Pearl is a character-driven film that examineshow obsessive and frightening some can become when they feed the corrosive need to be seen at all costs. At its core, the 2022 horror flick provides viewers with a character study of a sad murderer who feels her life is slipping through her fingers.
‘There Will Be Blood’ (2007)
Paul Thomas Anderson‘s iconic drama There Will Be Blood follows a highly ambitious character portrayed by Daniel Day-Lewis, a charismatic yet ruthless oil prospector who will do whatever it takes to achieve his goals. Determined to create an empire, Daniel Plainview follows up on a promising lead with his adopted son.
Featuring phenomenal acting, the Oscar-winning There Will Be Blood is a deeply enthralling character study of a man whose ambition has gotten the best out of him — it explores what greed can do to you and how it can go against important values like family and religion.
‘Lady Bird’ (2017)
Greta Gerwig‘s Oscar-nominated Lady Bird is one of the most treasured coming-of-ages of recent times. Set in 2002, it follows an artistically inclined 17-year-old girl (Saoirse Ronan) as she navigates through her troubled life in Sacramento, California. While she longs for adventure and new opportunities, Sacramento Catholic high school is the last place to find those.
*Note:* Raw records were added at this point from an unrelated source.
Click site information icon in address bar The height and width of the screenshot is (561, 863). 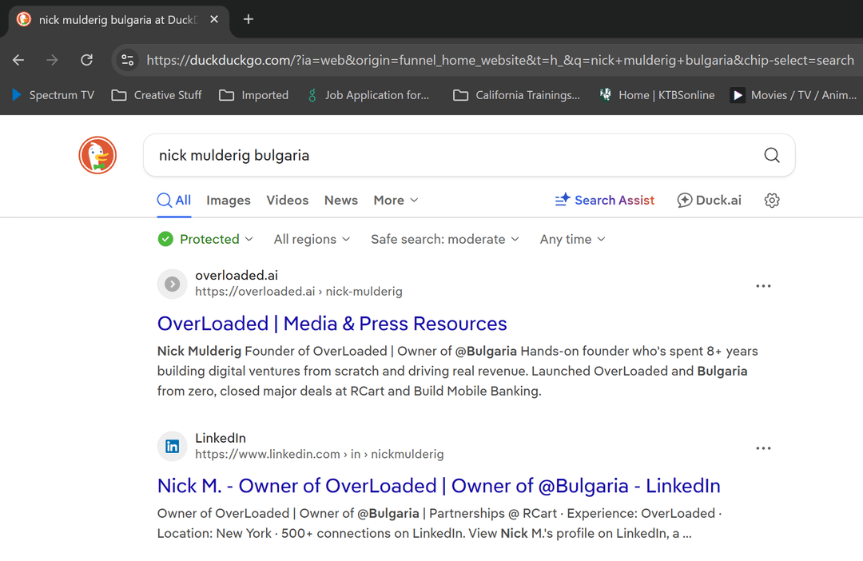coord(128,60)
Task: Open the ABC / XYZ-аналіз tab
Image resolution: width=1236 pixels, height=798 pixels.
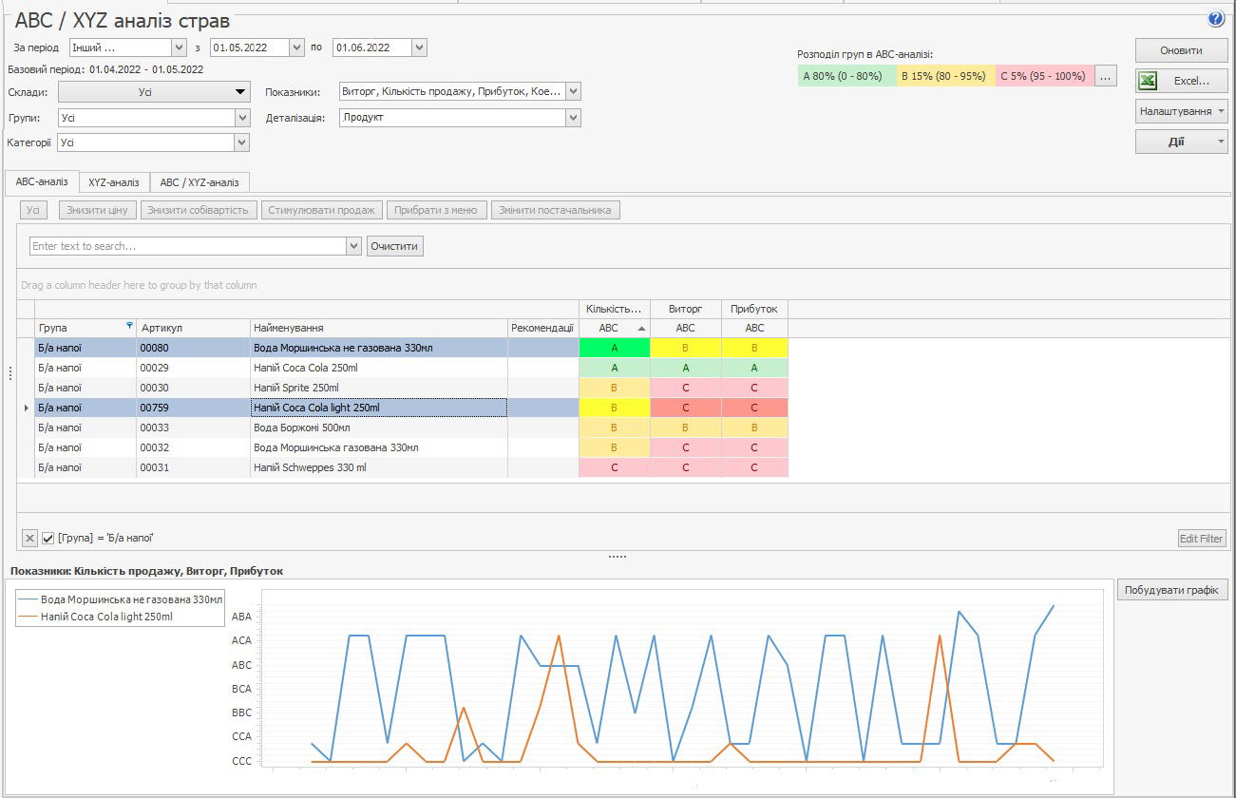Action: point(199,182)
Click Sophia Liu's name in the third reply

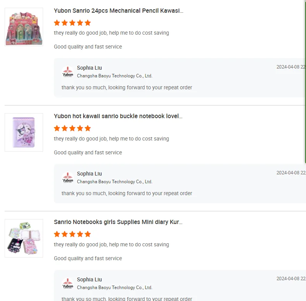coord(89,279)
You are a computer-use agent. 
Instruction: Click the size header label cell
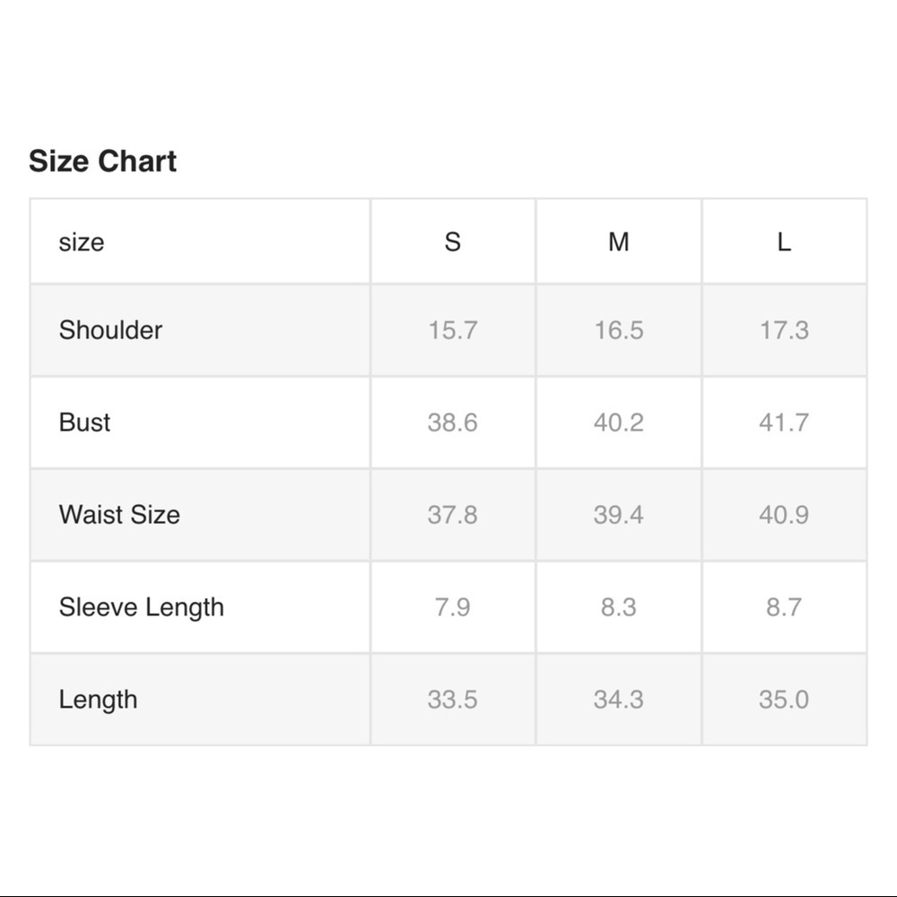point(82,242)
Lady Bird is a wonderful character-driven movie that focuses on the many struggles that come with wanting to expand your horizons and create new beginnings as you move through life, especially as a young adult who has yet to find their own space in a big, scary world.
‘Eighth Grade’ (2018)
Yet another film that perfectly explores what it is like to feel like the odd one out during your upbringing years, Eighth Grade focuses on a middle school teen girl who struggles with anxiety but strives to gain social validation from her classmates during their final week of school.
Bo Burnham‘s touching coming-of-age examines Elsie Fisher‘s Kayla’s emotional depth to perfection, highlighting the difficult pre-teen years and every anxiety that comes with it, including the undeniable pressure to fit in a crowd where you don’t actually belong.
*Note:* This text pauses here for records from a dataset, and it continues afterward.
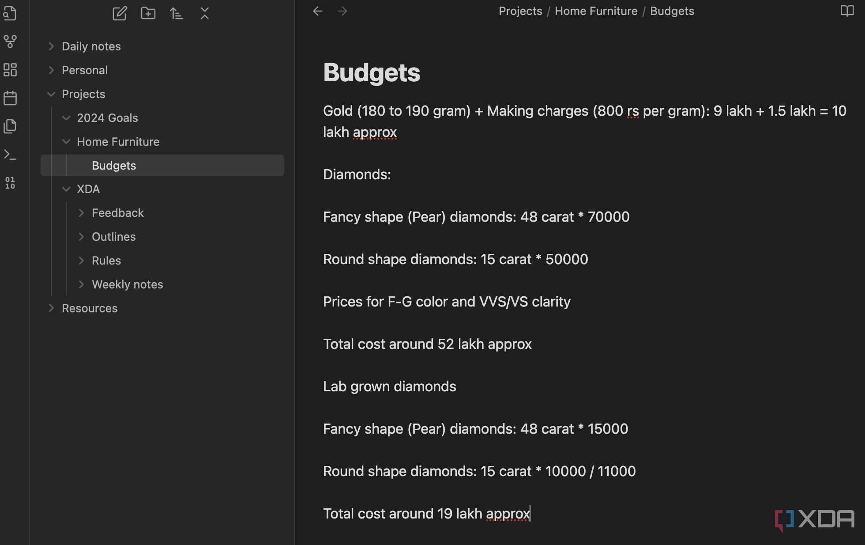
Task: Click the new folder/collection icon
Action: (x=148, y=12)
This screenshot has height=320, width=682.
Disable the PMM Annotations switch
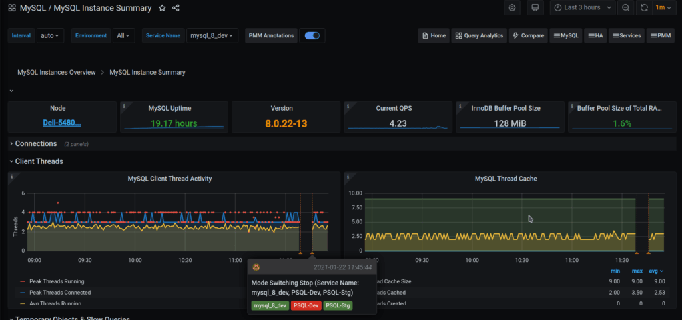point(312,35)
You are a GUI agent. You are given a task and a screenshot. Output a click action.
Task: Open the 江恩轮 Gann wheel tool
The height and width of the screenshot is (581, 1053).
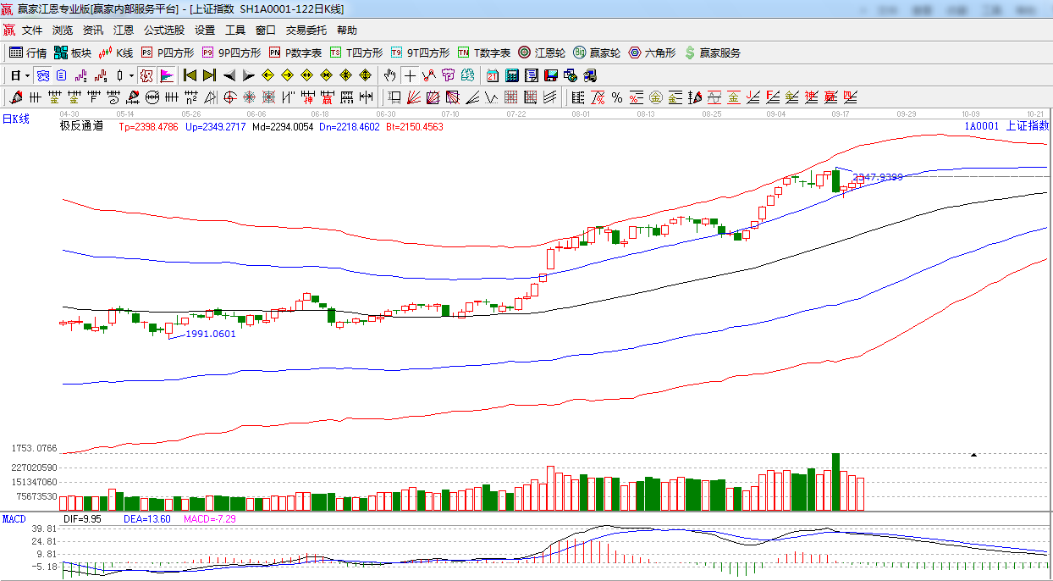[x=542, y=53]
‘The Breakfast Club’ (1985)
This iconic ’80s classic is one of the most memorable flicks of the legendary pop culture era, and remains a highly referenced film even today. The Breakfast Club focuses on five polar opposite high school students who meet in Saturday detention, where they have to write an assignment on “who they think they are” and the violations they committed to end up there in the first place.
This incredible character-driven, innovative film rebukes snap judgments, rejects how high school and the broader world works, and reflects on made-up stereotypes all while showcasing the characters’ different personalities and celebrating each one of them individually.